• **Task list**
1/ Using the text on GPU orchestration, say whether each statement agrees with it: (a) Gartner expects end-user spending on AI-optimized IaaS to hit $37.5 billion in 2026; (b) IDC expects on-prem servers to take most AI infrastructure spending by 2028; (c) dstack relies on general-purpose schedulers. For each, answer yes or no and quote the deciding words.
2/ Please set down the passage of the text on GPU orchestration from "Open orchestration platform" up to and including "to vendor documentation.", word for word.

• **Extracted text**
You think you know your GPU plan until your first 2 a.m. incident when spot evictions spike, pods get unschedulable, and your fine-tuning run stalls for hours. After helping startups scale, the fastest fixes combine topology-aware placement, preemption policies tuned for mixed spot and on-demand, and real-time GPU slicing to raise utilization without hurting latency. Most teams discover these gaps during live launches, not from vendor decks. Gartner projects end-user spending on AI-optimized IaaS to reach $37.5 billion in 2026, confirming why orchestration choices matter now, not later (Gartner newsroom).
IDC expects AI infrastructure spending to reach about $223 billion by 2028, with cloud-deployed servers taking roughly three quarters of spend, a signal that cross-cloud control planes will keep compounding value (IDC via Business Wire). Below, you will learn when each platform wins, the limits to watch, and where pricing is transparent.
dstack

Open orchestration platform that gives ML teams a unified control plane for GPU provisioning and workload execution across clouds, Kubernetes, and on-prem. Built to simplify dev environments, training, and inference with ML-centric primitives instead of general-purpose schedulers.
According to vendor documentation.

• **Source information**
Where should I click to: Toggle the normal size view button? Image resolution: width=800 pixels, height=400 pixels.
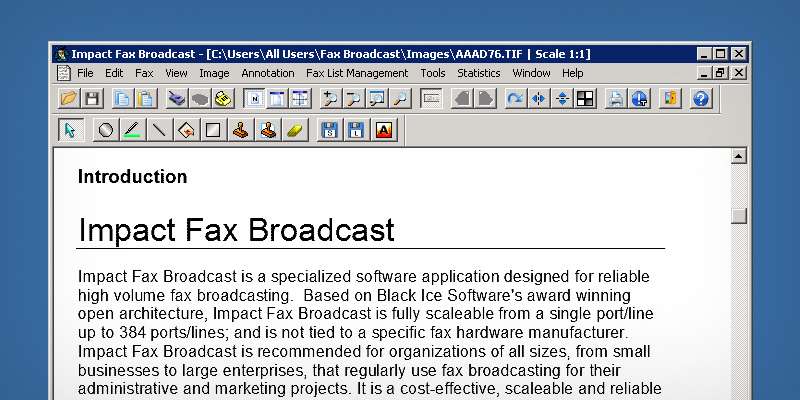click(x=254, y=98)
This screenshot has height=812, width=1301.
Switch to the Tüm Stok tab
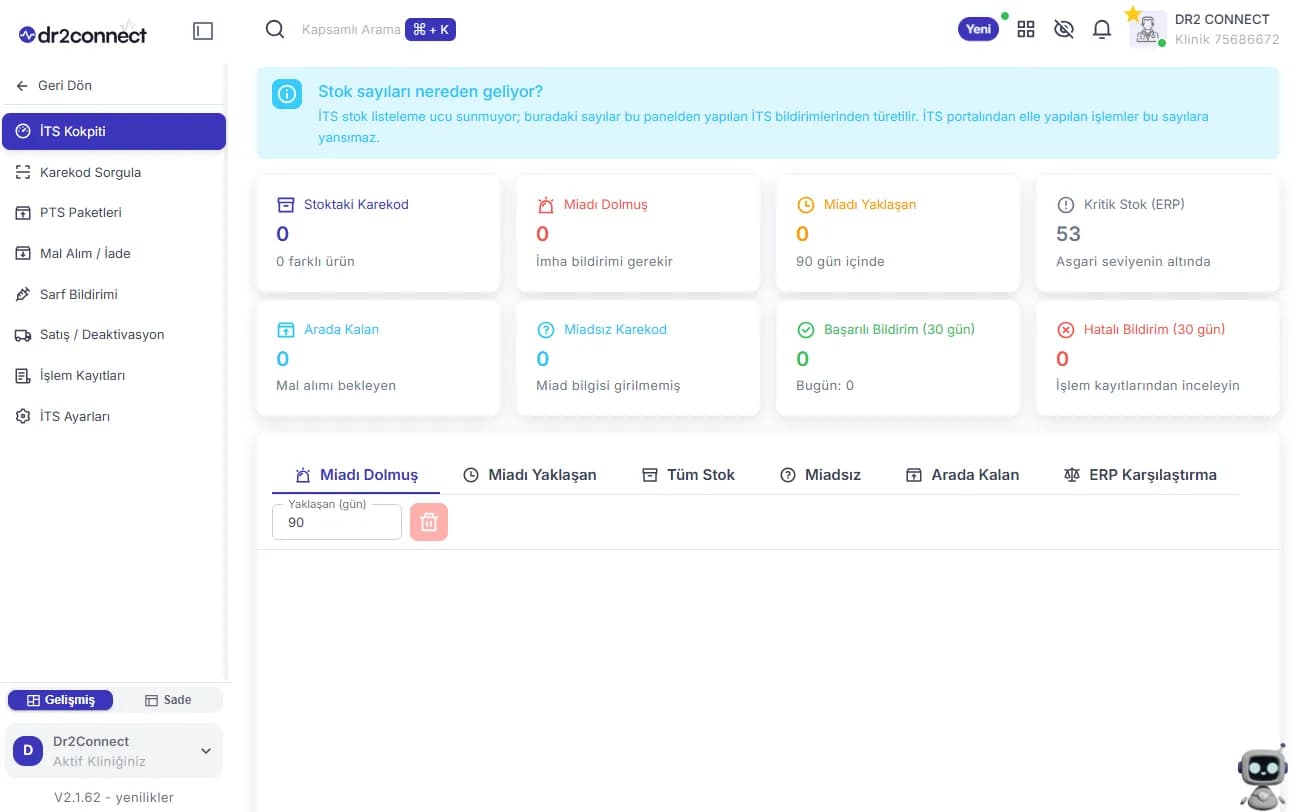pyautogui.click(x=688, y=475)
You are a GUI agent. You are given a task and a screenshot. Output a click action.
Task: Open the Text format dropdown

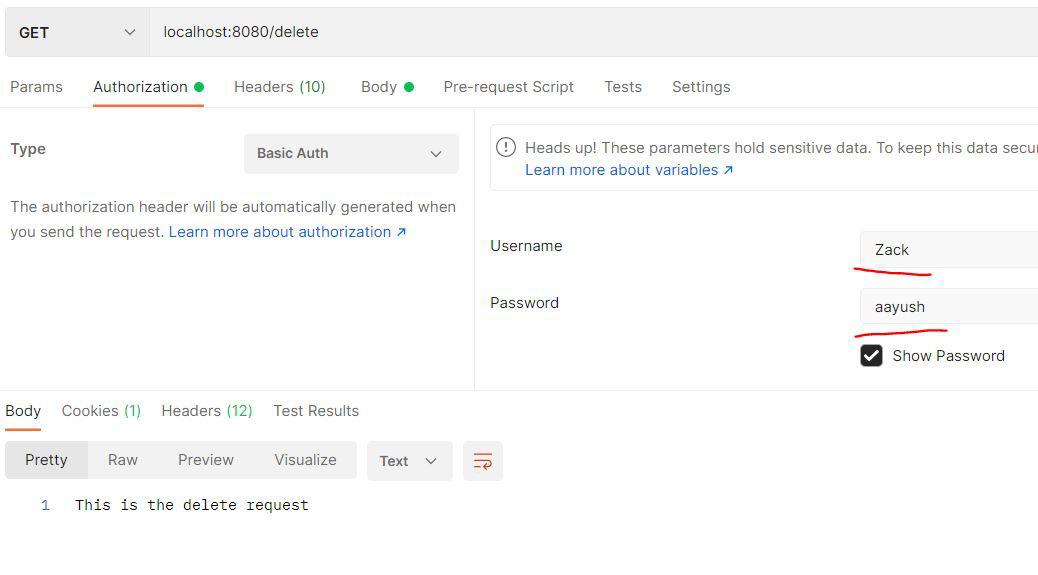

• **Answers to the exercise**
1/
(a) Yes: "Gartner projects end-user spending on AI-optimized IaaS to reach $37.5 billion in 2026"
(b) No: "with cloud-deployed servers taking roughly three quarters of spend"
(c) No: "with ML-centric primitives instead of general-purpose schedulers"

2/
Open orchestration platform that gives ML teams a unified control plane for GPU provisioning and workload execution across clouds, Kubernetes, and on-prem. Built to simplify dev environments, training, and inference with ML-centric primitives instead of general-purpose schedulers.
According to vendor documentation.